Elmendorf noted that the bill “[r]equires ministerial approval of ‘small lot subdivision projects’ of up to 10 unit on infill sites. This includes both condo projects (‘vertical subdivision’) and fee-simple projects (‘horizontal subdivision’).”
The site must be zoned for multifamily housing or zoned single-family and be vacant.
He said, “So far so good. But here are the California-brain catches.”
First, he said, “you can’t use the bill to add density to any site where a tenant lived in the last 5 years or where a unit was subject to price controls.”
He said it doesn’t matter if the tenant actually wants the project—they would get “a new, nicer unit,” arguing, “CA treats tenants like children rather than protecting them as adults. In the process, it locks existing low-density uses into place, screwing over tenants who have to find a NEW place to live.”

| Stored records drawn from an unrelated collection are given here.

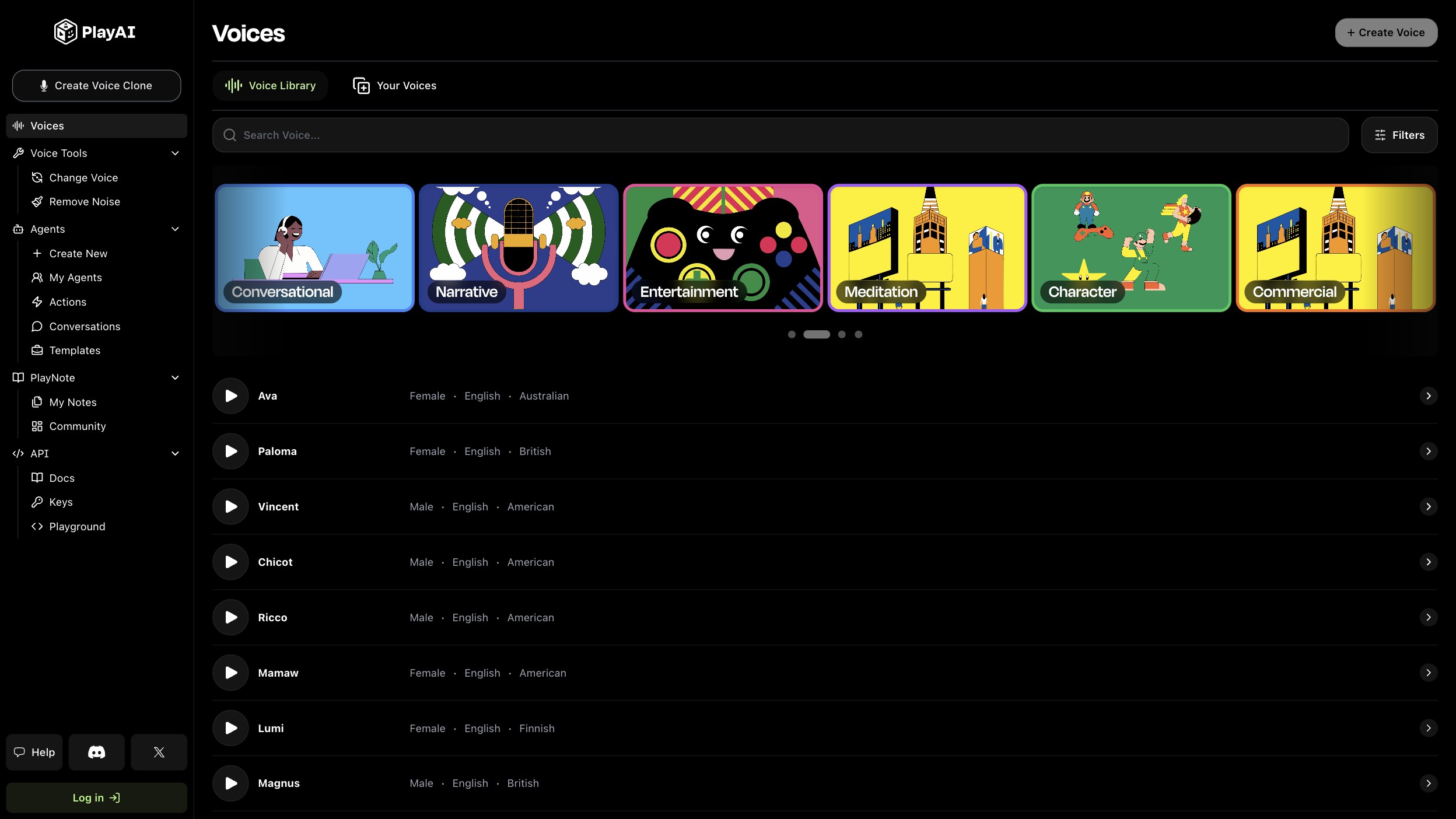1456x819 pixels.
Task: Open Change Voice tool
Action: click(83, 178)
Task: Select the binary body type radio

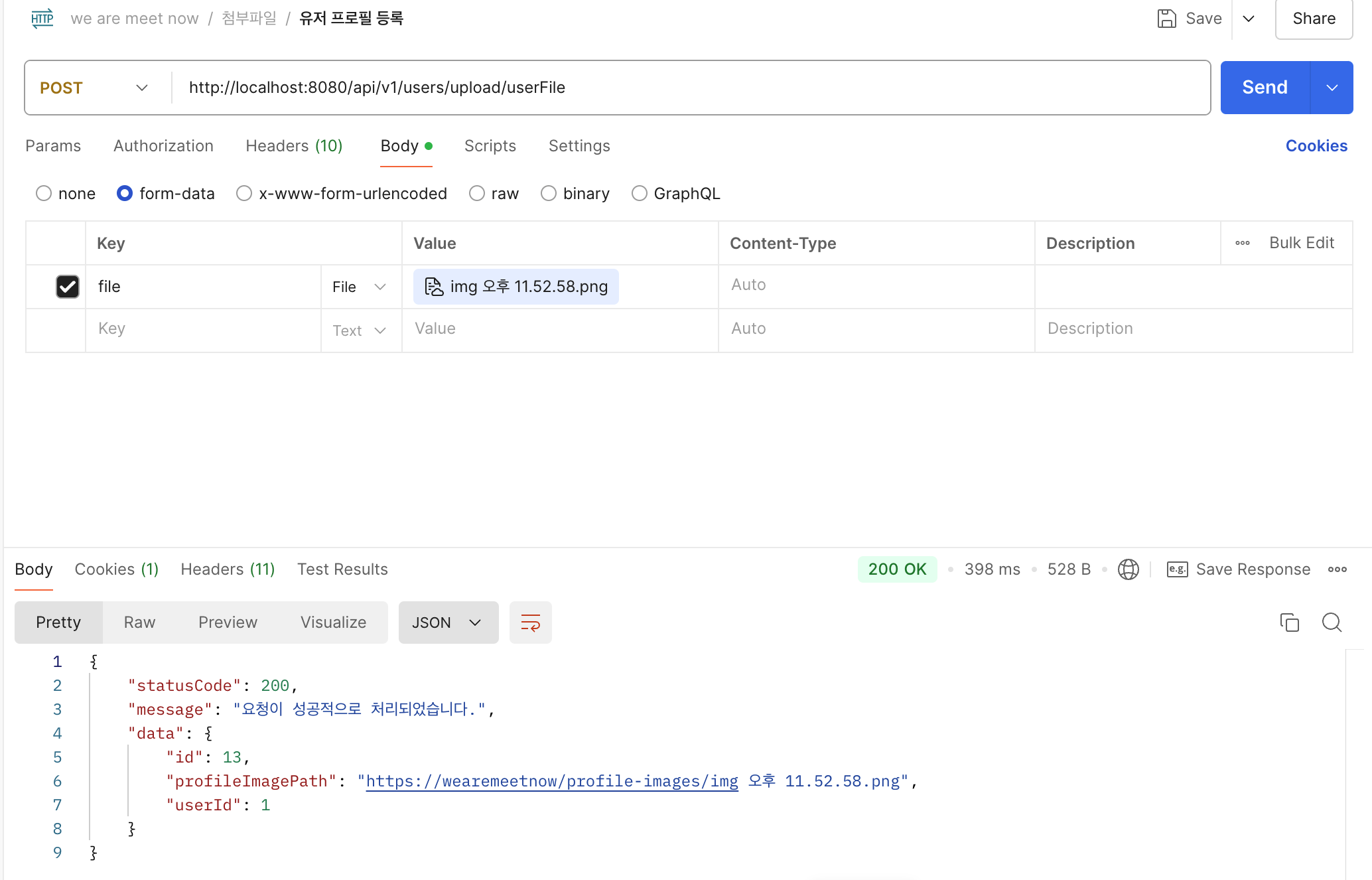Action: [x=548, y=193]
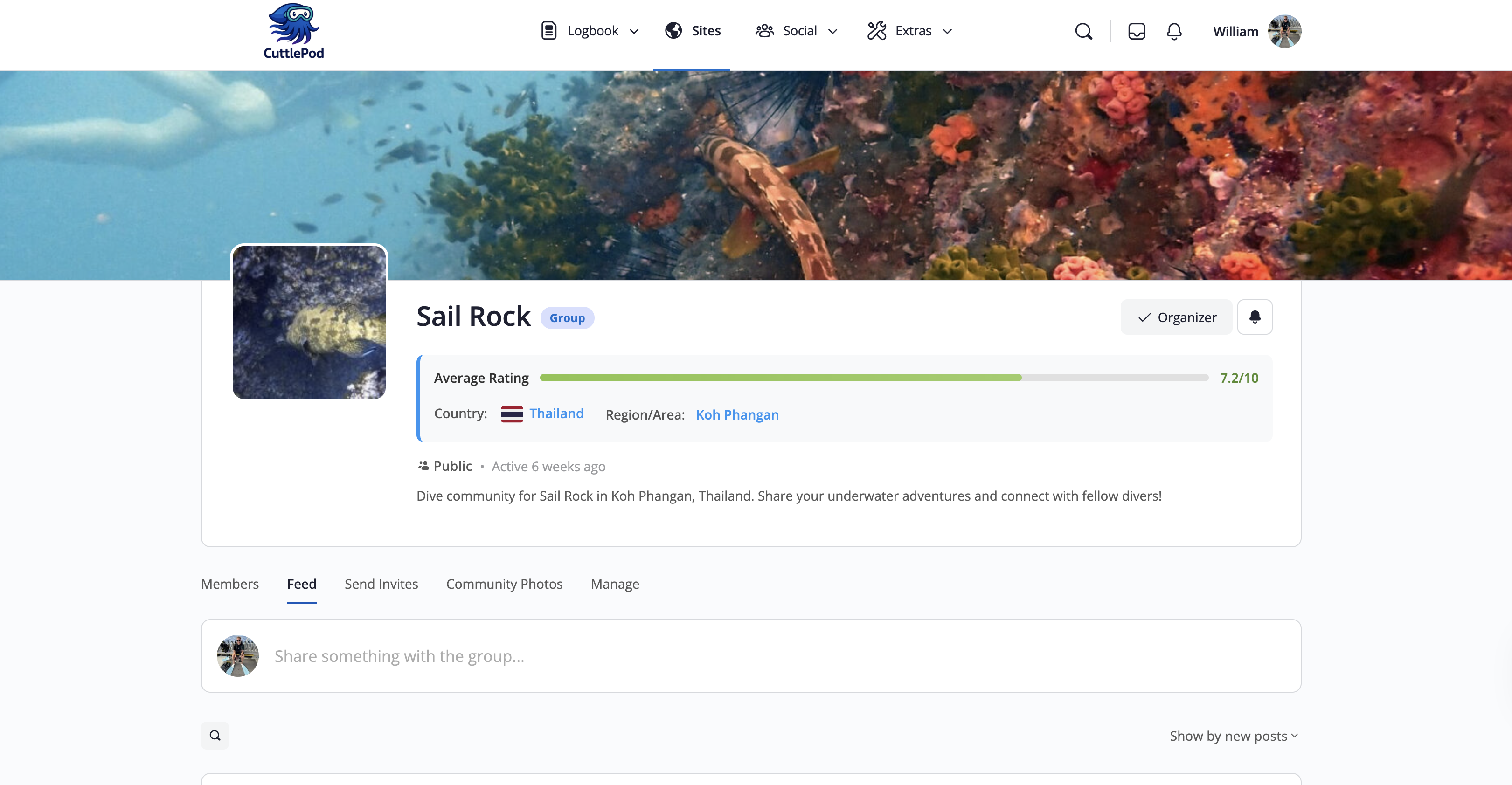
Task: Open the inbox messages icon
Action: [1137, 31]
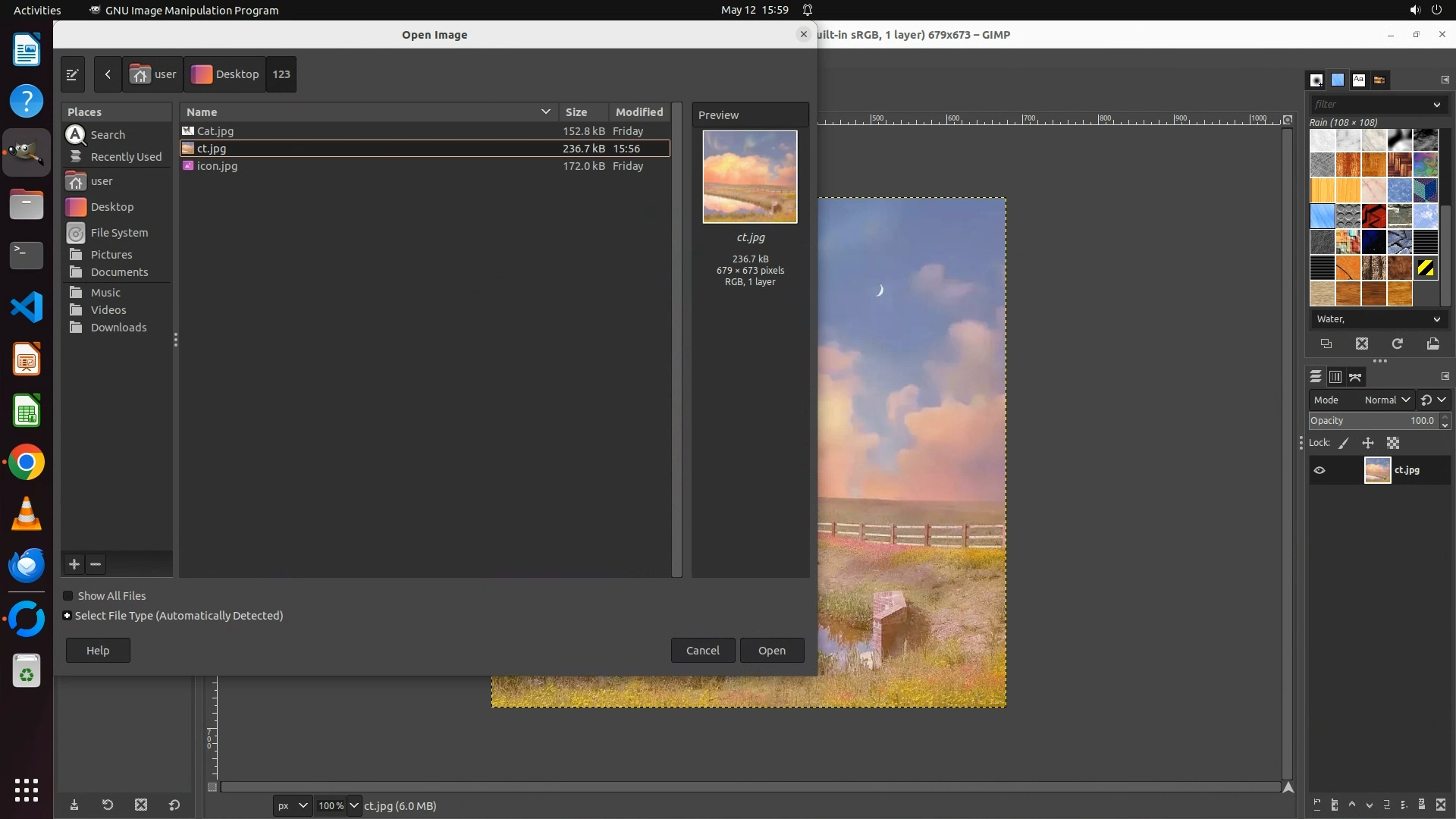Toggle Lock alpha channel checkerboard icon
1456x819 pixels.
pos(1393,443)
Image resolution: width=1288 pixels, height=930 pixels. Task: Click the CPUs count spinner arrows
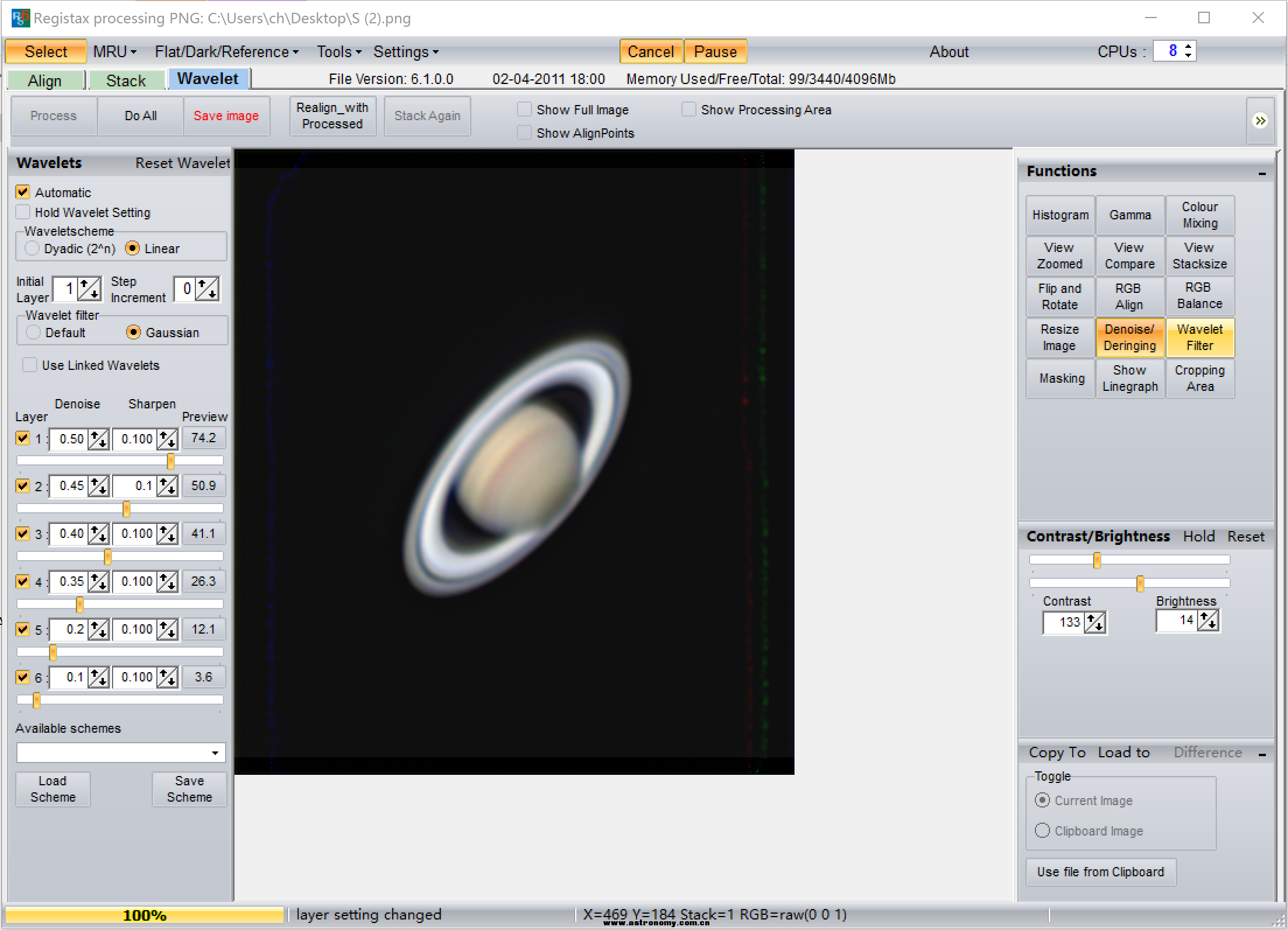[x=1188, y=51]
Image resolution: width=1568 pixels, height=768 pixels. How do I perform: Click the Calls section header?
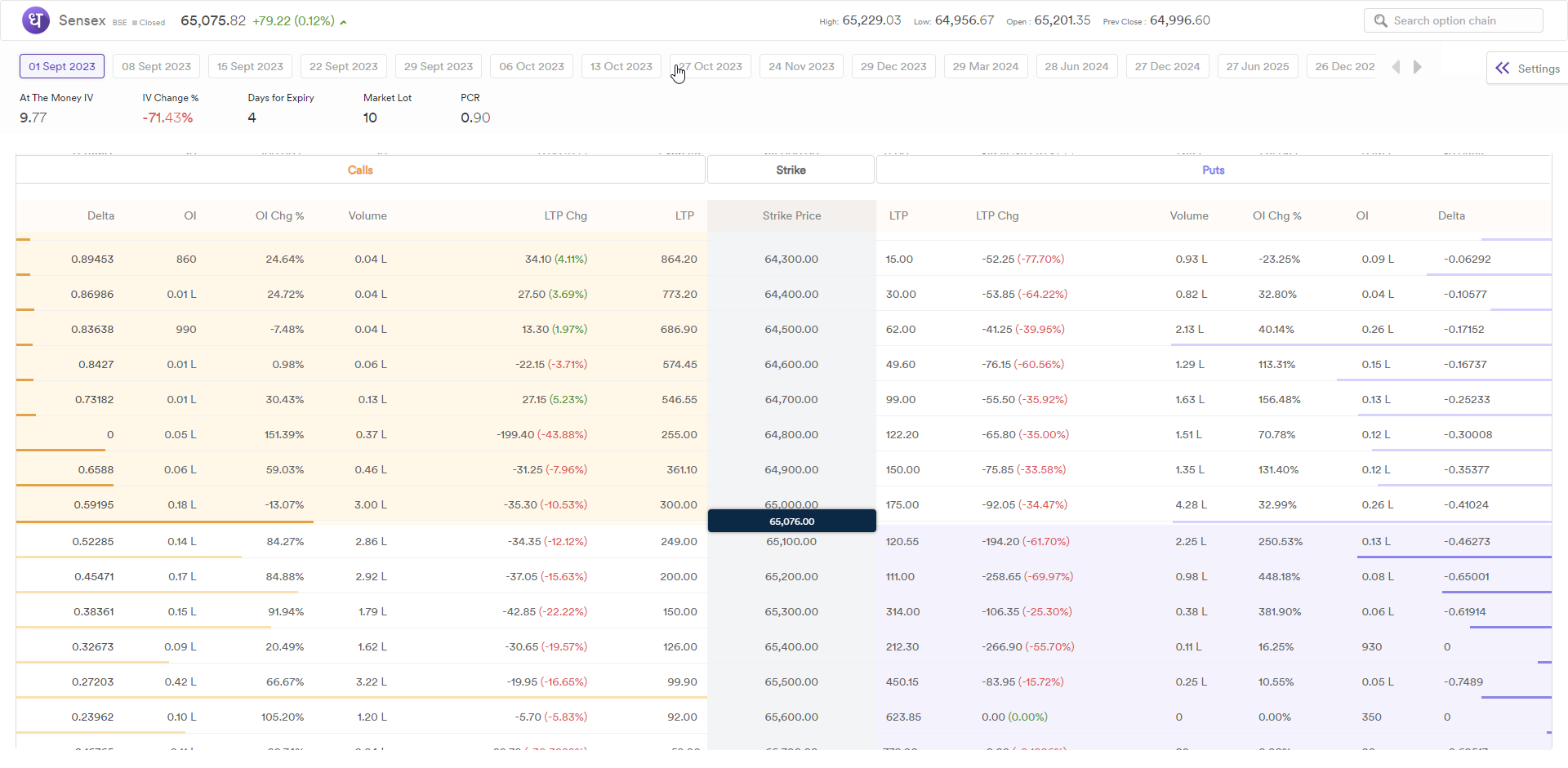tap(360, 170)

A second problem is that, under SB 1123, the project must “comply with any local IZ [Inclusionary Zoning] requirement, no matter how high or whether it renders (the) project infeasible.”
He said, “This despite recent studies showing that IZ requirements are putting breaks on housing development, and fact that even in IZ-on-steroids places like SF, projects of 10 or fewer units have traditionally been exempt from IZ.”
Here he cites research from the Terner Center.
He argues, “The ‘any local IZ is fine’ rule is a recipe for local evasion of SB 1123.”
A third problem, “If the project is on a site that the city’s housing element said could ‘accommodate’ a portion of city’s lower-income housing target, the project must have at least the number of ‘low’ & ‘very low’ income units specified in (the Housing Element).”